Quizás el caso más dramático sea el de Bolivia, donde, desde 1900, han ocurrido trece golpes de estado exitosos y dos fallidos, incluyendo el del pasado 26 de junio. Las motivaciones detrás del mismo permanecen inciertas, potencialmente ligadas a un conflicto de liderazgos dentro del socialismo hegemónico que llegó al poder bajo Evo Morales hace casi dos décadas. Sin embargo, el mismo suceso revela una vulnerabilidad profunda en la institucionalidad boliviana y debe llevarnos a la reflexión sobre lo que significa, verdaderamente, un golpe de Estado.
Empecemos por establecer que la destitución legal de un mandatario no constituye un golpe de estado, como ha sugerido con arrogancia incendiaria el presidente Petro. Lo que ocurrió en Bolivia no se puede comparar, por ejemplo, con la destitución de Dilma Rousseff en el año 2015, porque en las repúblicas constitucionales el soberano no es el presidente sino la ley. Los mandatarios gozan del poder únicamente en virtud de la ley. Siempre que abusen de él, es la responsabilidad sagrada de las autoridades competentes investigar y sancionar a los jefes de estado según los términos que establezca la ley. Los golpes de estado, entonces, no se caracterizan por la hostilidad a una figura política, por más que esta figura haya obtenido una victoria electoral, sino por la ruptura violenta con la institucionalidad con el fin de imponer un nuevo estado. Estigmatizar como “golpe blando” al normal funcionamiento del equilibrio de poderes es una actitud profundamente golpista.

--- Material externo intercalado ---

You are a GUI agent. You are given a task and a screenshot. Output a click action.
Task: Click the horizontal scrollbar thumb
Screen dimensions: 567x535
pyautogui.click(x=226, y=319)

Ningún caso ilustra tan nítidamente esta tergiversación como la crisis política peruana de diciembre de 2022. El entonces presidente Pedro Castillo, representante de un partido Marxista-Leninista, enfrentaba su destitución inminente por presuntos actos de corrupción. En vez de someterse a la justicia con dignidad, decidió proclamar ilegalmente la disolución del Congreso, la intervención del poder judicial, la imposición de una nueva asamblea nacional constituyente, y una orden de detención contra la entonces fiscal general de la nación. Afortunadamente, las fuerzas del orden apoyaron a la institucionalidad y arrestaron a Pedro Castillo. Su golpe de estado había fracasado.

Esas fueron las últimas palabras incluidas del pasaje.